---- Given entries

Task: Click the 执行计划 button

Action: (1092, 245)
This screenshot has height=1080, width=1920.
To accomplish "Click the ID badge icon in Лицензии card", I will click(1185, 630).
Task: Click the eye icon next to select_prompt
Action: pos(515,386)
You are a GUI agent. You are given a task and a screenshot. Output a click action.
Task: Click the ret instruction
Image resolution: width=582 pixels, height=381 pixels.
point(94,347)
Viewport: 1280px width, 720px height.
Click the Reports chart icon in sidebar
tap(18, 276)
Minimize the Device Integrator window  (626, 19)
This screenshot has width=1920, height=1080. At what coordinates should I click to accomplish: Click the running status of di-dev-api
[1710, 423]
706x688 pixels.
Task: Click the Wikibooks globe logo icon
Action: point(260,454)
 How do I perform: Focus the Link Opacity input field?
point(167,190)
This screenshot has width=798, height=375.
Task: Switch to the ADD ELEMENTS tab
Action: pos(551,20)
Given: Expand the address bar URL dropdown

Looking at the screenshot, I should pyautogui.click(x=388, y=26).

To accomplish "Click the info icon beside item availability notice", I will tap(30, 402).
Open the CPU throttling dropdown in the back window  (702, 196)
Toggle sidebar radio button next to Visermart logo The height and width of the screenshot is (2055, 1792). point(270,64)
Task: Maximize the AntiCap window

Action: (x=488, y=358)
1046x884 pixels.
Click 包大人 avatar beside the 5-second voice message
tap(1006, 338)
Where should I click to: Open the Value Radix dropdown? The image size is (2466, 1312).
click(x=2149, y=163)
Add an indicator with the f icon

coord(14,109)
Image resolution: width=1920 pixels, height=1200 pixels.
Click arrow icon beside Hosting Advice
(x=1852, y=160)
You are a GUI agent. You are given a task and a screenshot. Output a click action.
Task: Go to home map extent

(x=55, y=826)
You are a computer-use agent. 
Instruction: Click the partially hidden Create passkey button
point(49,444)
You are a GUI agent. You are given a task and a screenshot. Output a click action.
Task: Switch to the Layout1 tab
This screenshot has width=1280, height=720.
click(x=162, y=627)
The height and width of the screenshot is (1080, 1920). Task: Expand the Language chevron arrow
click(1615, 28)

--------

* Written problem: Retype the data from its first line through the line containing "Looking at the", with both ends included and nothing altered.

* Response:
Task: Click the 执行计划 button

Action: (1092, 245)
This screenshot has height=1080, width=1920.
To accomplish "Click the ID badge icon in Лицензии card", I will click(1185, 630).
Task: Click the eye icon next to select_prompt
Action: pos(515,386)
You are a GUI agent. You are given a task and a screenshot. Output a click action.
Task: Click the ret instruction
Image resolution: width=582 pixels, height=381 pixels.
point(94,347)
Viewport: 1280px width, 720px height.
Click the Reports chart icon in sidebar
tap(18, 276)
Minimize the Device Integrator window  (626, 19)
This screenshot has width=1920, height=1080. At what coordinates should I click to accomplish: Click the running status of di-dev-api
[1710, 423]
706x688 pixels.
Task: Click the Wikibooks globe logo icon
Action: point(260,454)
 How do I perform: Focus the Link Opacity input field?
point(167,190)
This screenshot has width=798, height=375.
Task: Switch to the ADD ELEMENTS tab
Action: pos(551,20)
Given: Expand the address bar URL dropdown

Looking at the screenshot, I should pyautogui.click(x=388, y=26).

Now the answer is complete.